▶ WORK REQUEST:
Find the string "Open" in the data, and copy out each line that has it.

▶ RECORDS SUPPLIED:
——
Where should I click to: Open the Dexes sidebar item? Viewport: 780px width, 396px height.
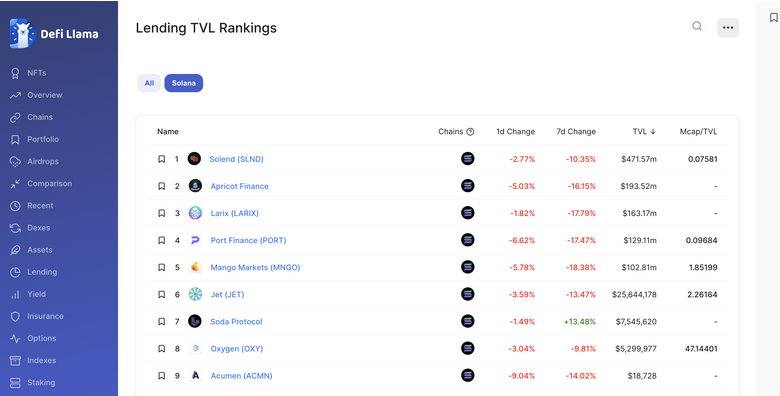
——
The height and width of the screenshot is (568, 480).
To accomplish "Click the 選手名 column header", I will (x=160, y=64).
——
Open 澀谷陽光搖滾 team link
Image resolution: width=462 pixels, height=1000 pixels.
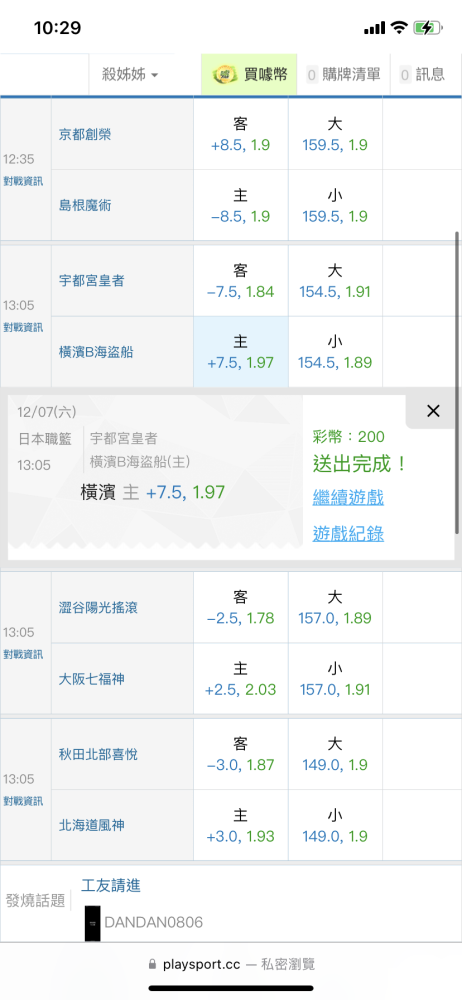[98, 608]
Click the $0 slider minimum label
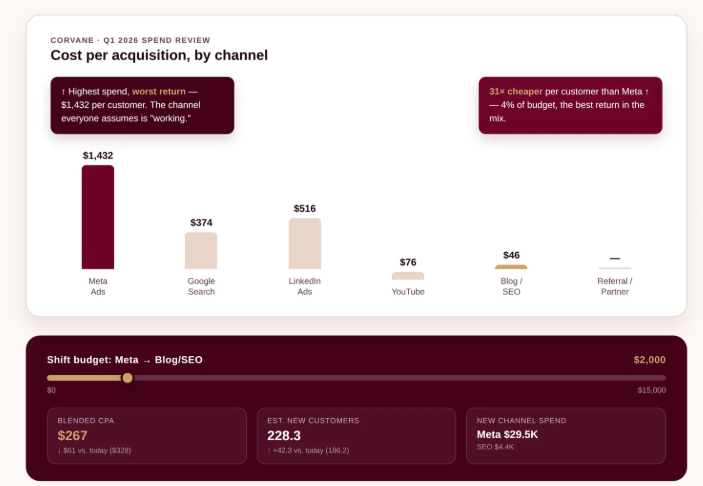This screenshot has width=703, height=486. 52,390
——
▶ FINISHED EXERCISE:
Where should I click to: Open the Dexes sidebar item? Viewport: 780px width, 396px height.
Open 澀谷陽光搖滾 team link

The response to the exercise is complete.